The Ukraine crisis has once again trumpeted European vulnerability brought by over-dependence on Russian gas. Russian aggression, added to its gas supply posturing and actions more akin to blackmail than trade, demonstrate that it cannot be considered a reliable partner in developing mutual energy security. Indeed, at their meeting in late March 2014, European leaders concluded that efforts to reduce Europe’s high gas energy dependency rates should be intensified and asked the European Commission to propose by this June a comprehensive plan for growing EU energy independence. Yet already running along Russia’s soft underbelly is one of Europe’s best options for natural gas diversification: the Southern Corridor.
The corridor is a series of already operating, planned, and prospective pipelines stretching from the natural gas and oil-rich Caspian Sea to European and global markets. From production to distribution, the commercial projects that comprise the Southern Corridor bring stunning strategic benefits for the United States and Europe already in its current form. Its first planned major extension to continental Europe will supply only about two percent of the EU’s gas consumption from 2019, hardly a silver bullet in supply diversification. With modest extra efforts though, the corridor could become a truly vital part of Europe’s gas diversification strategy.
For two decades, realization of what has become the Southern Corridor energy bypass of Russia has been a strategic project requiring U.S. diplomatic muscle, courage by former Soviet states bolstering their independence, and commercial terms for private investment.

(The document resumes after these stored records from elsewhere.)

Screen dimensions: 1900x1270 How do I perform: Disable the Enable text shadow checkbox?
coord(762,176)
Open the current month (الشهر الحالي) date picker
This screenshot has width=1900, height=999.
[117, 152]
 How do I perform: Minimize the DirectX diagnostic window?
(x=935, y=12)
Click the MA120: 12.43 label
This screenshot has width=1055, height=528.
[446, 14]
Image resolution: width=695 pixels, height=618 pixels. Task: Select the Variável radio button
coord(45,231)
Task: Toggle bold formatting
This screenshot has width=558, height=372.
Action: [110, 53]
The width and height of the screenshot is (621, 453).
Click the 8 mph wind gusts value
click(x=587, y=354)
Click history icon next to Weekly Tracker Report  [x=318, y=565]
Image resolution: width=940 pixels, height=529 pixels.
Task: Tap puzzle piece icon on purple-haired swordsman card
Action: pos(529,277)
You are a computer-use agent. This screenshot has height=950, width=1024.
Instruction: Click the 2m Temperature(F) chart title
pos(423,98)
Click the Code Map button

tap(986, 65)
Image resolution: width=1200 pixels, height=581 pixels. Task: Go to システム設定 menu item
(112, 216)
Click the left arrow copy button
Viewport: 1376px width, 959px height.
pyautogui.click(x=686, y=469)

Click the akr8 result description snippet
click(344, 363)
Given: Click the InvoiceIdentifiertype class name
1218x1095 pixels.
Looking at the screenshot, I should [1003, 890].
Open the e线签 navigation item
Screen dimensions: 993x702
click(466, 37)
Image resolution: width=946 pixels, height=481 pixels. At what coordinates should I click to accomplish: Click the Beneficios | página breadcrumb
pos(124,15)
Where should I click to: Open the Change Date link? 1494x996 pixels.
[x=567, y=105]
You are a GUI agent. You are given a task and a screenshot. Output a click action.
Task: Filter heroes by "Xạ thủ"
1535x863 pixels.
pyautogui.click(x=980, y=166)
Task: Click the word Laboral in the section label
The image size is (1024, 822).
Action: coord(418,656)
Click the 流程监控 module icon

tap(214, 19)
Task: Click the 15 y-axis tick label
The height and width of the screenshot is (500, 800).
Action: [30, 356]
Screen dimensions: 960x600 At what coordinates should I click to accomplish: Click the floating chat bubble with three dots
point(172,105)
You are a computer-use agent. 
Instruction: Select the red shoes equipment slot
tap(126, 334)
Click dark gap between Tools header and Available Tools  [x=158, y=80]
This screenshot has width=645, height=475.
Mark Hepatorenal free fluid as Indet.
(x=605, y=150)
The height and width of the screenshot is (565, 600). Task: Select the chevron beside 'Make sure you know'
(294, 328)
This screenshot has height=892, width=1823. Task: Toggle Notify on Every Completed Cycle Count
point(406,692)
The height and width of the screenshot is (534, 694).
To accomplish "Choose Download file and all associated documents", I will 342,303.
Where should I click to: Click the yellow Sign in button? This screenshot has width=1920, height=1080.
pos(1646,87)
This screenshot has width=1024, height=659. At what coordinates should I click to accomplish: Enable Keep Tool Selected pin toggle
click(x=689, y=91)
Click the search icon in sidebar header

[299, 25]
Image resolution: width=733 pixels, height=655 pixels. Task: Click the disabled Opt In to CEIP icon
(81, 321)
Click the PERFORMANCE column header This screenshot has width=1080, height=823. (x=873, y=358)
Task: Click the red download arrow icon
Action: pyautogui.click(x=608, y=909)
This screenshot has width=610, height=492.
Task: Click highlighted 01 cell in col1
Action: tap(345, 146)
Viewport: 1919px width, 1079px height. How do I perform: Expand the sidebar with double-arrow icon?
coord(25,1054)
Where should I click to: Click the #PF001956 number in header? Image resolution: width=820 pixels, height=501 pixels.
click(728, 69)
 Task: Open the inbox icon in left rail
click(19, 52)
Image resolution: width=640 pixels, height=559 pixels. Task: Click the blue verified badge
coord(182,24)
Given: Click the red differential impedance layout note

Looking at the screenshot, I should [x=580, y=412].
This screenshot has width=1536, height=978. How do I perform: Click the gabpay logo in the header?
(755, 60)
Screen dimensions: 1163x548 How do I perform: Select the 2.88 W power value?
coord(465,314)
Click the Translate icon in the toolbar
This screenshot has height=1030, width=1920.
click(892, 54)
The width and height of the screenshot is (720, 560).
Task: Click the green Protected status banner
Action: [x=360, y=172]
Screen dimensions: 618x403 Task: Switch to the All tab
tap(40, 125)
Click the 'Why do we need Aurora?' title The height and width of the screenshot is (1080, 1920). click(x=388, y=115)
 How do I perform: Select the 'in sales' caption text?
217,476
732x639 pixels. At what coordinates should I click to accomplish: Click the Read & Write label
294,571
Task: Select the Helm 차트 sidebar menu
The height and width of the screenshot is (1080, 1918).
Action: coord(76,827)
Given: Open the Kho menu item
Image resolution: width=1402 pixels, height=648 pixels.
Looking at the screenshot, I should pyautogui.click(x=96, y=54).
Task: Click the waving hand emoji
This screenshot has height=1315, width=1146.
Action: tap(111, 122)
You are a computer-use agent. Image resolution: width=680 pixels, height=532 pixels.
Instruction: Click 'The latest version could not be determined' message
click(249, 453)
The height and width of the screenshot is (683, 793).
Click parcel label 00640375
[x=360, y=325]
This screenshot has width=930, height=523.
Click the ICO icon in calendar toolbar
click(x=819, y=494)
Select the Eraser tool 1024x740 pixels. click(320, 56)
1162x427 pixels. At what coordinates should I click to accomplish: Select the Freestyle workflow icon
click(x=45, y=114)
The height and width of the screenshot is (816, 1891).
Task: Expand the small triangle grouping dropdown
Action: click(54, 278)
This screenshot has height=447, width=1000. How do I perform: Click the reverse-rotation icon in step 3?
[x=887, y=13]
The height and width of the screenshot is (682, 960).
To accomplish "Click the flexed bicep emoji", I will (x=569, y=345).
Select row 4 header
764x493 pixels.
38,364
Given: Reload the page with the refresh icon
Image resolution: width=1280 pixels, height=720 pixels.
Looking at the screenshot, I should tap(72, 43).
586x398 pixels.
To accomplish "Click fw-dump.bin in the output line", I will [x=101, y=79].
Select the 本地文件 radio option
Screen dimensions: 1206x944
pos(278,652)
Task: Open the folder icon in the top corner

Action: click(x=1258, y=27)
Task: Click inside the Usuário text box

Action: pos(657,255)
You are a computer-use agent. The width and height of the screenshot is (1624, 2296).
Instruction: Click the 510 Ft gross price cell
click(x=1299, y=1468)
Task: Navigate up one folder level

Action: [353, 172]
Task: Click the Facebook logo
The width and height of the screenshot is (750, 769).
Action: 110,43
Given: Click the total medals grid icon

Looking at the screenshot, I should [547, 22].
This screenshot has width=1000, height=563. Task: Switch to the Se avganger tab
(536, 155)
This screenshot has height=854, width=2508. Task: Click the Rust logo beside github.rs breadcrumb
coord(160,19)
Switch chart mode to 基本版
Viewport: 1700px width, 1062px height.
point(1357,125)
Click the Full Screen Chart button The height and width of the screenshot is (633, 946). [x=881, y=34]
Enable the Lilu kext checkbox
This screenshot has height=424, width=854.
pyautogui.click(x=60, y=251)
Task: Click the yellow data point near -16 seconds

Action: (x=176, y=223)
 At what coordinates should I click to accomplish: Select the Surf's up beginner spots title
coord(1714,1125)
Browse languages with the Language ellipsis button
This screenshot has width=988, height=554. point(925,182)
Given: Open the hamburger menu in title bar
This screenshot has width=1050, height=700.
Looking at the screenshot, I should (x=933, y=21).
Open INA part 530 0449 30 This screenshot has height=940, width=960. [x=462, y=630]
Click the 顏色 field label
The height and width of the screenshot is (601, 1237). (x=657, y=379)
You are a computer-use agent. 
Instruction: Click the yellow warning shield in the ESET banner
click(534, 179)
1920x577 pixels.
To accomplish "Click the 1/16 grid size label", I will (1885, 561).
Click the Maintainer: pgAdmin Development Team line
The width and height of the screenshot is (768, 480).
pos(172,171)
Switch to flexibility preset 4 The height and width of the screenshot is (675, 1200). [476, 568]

The first stage Baku-Tblisi-Ceyhan oil pipeline and South Caucuses gas pipeline consolidated cooperation between Azerbaijan, Georgia, and Turkey; freed Georgia and Azerbaijan from dependence on Russia for gas trade; fed Turkish economic growth; and provided added liquidity to global oil markets.
The second phase of the Southern Corridor will directly connect markets in continental Europe with Caspian basin gas without depending on Russia for transit. Just last December, a final investment decision was made to develop the next phase of Azerbaijan’s offshore Shah Deniz fields, gas from which is slated to transit the planned Trans-Anatolian Pipeline (TANAP) then link to planned Trans-Adriatic Pipeline (TAP) stretching from Turkey, through Greece and Albania to Italy. Once completed, this $45 billion system will deliver welcome supply diversification to certain European markets on more accessible commercial terms, and it will consolidate strategic benefits reached in the Southern Corridor’s first phase.
However, TAP will not deliver gas to those countries most vulnerable to Russian manipulation of gas prices and supplies. In light of the Ukraine-crisis and rapidly deteriorating relations with Russia, the unwillingness of the EU, the United States, and individual states along the pipeline route to act in unison to achieve success in the Nabucco concept that would have delivered gas to particularly vulnerable states was a strategic mistake. The challenge now is to reinforce the Corridor’s role as a major avenue for alternative supplies.
Doing so will necessitate including new feeder gas lines and interconnections to better integrate the Central and Southeast European region, including stemming from TAP. The corridor should also be expanded to include more source countries. With the decades-long diplomatic slog it took to get the Southern Corridor to this point, it is no surprise that Washington and Brussels are wary of tackling the daunting geopolitical challenges to bring gas from Turkmenistan, Iraq, Eastern Mediterranean, and, conditional on dismantling their nuclear weapons program and support for terrorist groups, perhaps even Iranian resources. Yet, this moment of crisis emanating from Ukraine calls for a diplomatic push to resolve the underlying issues to facilitate gas supplies to Europe.
Azerbaijan, which took a bold decision to assert its independence against Russian energy domination, remains the linchpin for bringing in new sources from new countries. Guarantee of access to transport infrastructure for additional gas sources sourced across the Caspian or entering TANAP, which Azerbaijan is majority owner in, is essential for building confidence of other possible supply countries and companies. Likewise, Turkey should build confidence through third party access guarantees in line with the European Energy Community. Efficiencies in expanding TANAP capacity will be found with acting expeditiously.
While the Ukraine crisis continues, it is clear that both the scope and nature of Russia’s relations with the European Union and the United States is dramatically changing. The Southern Corridor cannot replace all gas coming from Russia even in an expanded form, but its gas will inject competition into all European gas markets that will blunt Russia’s energy weapon. The EU and the United States should make every effort to ensure its realization.
David Koranyi is the acting director of the Dinu Patriciu Eurasia Center of the Atlantic Council. Neil Brown is nonresident fellow at the German Marshall Fund.